I was only ten minutes or so late, and the othello hadn't started yet. There were six of us there - me, Imre, David B and Geoff plus MSO regulars Bharat and David P. The MSO, like the othello world, is overrun by Davids, and another one of them, David Kotin, was running the othello tournament. We played a double-round-robin of ten-minute games, and Imre was on the kind of everybody-squishing form that he seems to reserve for tournaments that don't affect the British rating list. He won all his games, and I managed to win six out of ten, beating Othello David once and Geoff once to end up in bronze medal position.
They don't do actual medals at the MSO any more, but they do do stylish little mini-trophy/plaque things, which look really nice. Of course, they hadn't made the othello ones yet, so I didn't get it before dashing off again, but I'm hoping to collect it some time.
The highlight of the othello was the game against Geoff that I didn't win - I was already well and truly dead, but also running out of time, and so I was playing my moves at a frantic rate.
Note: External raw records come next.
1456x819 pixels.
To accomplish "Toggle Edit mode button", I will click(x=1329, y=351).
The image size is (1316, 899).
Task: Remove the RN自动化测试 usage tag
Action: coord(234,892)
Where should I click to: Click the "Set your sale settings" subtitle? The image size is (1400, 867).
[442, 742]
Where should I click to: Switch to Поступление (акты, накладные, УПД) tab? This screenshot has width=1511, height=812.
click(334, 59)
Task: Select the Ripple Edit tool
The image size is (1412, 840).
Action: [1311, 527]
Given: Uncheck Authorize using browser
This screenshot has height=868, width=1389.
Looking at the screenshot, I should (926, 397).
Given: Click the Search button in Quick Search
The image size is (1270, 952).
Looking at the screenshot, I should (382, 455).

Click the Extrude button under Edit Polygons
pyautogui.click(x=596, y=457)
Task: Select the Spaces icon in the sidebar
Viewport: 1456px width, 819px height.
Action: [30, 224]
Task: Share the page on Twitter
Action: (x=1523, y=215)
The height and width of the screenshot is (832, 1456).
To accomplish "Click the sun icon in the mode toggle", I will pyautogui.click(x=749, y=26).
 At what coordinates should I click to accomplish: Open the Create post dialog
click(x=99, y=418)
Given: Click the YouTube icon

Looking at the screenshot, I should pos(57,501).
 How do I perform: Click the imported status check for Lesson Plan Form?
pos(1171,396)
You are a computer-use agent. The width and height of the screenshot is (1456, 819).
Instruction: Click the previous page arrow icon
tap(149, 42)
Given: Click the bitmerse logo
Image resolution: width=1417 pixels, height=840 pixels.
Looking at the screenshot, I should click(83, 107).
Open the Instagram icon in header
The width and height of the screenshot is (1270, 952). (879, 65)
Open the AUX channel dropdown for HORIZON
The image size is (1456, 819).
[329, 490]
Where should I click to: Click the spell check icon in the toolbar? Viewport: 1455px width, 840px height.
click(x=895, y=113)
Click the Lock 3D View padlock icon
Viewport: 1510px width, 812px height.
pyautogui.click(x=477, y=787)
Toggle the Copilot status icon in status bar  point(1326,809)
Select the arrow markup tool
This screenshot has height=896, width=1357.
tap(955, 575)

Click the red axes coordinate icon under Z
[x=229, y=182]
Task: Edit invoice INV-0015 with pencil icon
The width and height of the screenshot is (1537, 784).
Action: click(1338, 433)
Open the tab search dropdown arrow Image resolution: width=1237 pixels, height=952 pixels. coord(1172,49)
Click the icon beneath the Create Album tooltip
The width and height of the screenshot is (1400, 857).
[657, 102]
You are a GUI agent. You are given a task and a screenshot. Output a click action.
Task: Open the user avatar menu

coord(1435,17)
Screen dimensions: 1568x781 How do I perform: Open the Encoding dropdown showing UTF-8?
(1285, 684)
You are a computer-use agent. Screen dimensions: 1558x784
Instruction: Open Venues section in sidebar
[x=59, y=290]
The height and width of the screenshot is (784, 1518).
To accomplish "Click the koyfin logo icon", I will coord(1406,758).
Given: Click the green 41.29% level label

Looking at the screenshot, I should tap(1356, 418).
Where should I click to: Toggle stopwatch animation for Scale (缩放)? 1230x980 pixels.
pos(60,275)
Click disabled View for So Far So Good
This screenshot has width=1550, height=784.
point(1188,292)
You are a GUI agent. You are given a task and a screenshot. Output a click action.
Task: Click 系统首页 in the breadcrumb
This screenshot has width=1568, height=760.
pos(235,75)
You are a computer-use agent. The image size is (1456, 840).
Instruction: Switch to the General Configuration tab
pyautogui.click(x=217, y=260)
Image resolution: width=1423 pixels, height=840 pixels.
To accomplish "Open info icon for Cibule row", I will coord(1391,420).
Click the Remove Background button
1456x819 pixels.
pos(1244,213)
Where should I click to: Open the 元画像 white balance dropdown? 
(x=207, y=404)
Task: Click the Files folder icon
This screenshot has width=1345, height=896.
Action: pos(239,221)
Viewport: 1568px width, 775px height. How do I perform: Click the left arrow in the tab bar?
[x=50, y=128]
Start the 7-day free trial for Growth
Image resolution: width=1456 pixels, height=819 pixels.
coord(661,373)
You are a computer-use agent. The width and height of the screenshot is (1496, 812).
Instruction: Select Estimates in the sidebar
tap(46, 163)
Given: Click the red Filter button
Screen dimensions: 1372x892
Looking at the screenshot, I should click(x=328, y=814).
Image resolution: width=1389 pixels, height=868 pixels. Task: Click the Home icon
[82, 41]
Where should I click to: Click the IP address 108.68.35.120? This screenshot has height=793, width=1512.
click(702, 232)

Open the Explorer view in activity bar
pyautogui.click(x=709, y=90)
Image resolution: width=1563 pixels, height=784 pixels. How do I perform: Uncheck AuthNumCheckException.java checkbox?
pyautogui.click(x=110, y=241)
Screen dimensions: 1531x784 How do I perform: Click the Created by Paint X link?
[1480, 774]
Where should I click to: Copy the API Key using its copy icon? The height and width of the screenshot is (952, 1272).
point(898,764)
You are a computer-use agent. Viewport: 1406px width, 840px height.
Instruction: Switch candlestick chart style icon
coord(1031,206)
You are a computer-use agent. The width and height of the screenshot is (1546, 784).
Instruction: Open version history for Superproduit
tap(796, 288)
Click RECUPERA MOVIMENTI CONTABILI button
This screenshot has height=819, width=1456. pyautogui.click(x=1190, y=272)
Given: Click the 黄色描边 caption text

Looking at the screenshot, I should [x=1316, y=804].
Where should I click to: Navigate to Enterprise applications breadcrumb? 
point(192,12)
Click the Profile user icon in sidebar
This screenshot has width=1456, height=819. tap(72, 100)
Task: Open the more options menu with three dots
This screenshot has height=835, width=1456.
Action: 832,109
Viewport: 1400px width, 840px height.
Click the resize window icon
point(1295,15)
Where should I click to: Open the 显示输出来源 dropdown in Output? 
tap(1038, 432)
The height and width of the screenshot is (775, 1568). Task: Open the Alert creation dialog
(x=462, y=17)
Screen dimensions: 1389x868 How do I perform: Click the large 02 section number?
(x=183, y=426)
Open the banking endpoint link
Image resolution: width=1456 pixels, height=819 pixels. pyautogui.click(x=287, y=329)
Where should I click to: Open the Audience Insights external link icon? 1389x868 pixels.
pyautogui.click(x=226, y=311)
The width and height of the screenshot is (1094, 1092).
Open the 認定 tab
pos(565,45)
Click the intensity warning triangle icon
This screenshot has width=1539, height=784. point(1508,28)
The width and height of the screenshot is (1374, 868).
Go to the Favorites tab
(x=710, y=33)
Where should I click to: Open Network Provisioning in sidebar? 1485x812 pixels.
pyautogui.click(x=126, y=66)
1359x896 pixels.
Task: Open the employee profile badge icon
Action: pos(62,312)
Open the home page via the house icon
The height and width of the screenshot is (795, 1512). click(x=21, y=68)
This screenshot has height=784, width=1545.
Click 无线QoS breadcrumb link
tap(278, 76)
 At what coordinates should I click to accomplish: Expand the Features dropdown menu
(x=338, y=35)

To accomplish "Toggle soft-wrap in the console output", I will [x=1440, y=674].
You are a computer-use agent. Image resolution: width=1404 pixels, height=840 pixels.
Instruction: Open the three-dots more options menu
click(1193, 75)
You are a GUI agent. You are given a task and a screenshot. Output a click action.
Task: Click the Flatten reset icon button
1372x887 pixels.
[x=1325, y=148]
I played my penultimate move, Geoff played his and Imre quipped "Ah, so now Ben can't lose on time."
Not paying attention to this, I played what I thought was my only available move and started flipping discs, only to notice from the giggles of the spectators that this actually wasn't a legal move, and in fact I didn't have any legal moves and should have tapped the clock to signify that I had to pass. This made sense of Imre's comment, but it sank into my brain just a second too late, and I didn't manage to unflip the discs I'd wrongly flipped before my time ran out. So I lost on time in a position where it's not possible to lose on time, which is quite an achievement.
And so that was the weekend. Hope you enjoyed reading about it as much as I enjoyed living it. I doubt you did, since I'm not THAT great a writer, but never mind. I got criticised for not blogging enough about the world memory championships last year (even though I spent it in a hotel without internet access), so I wanted to make up for it here. Normal bloggery resumes tomorrow with a precis of what's been happening to me over the last five days.
1 comment:
It's taken me months to get around to reading it, but I've really enjoyed your extended report, at last. It's a clear description that makes it pretty easy to imagine what it must have been like for you, and I do like all the discussion of rushing to get to the MSO and balancing it with your other commitments. If you get chance, and (more importantly) if it's the sort of thing that you'd enjoy writing, I hope you get the time to write up the Bahrain adventure in as much detail.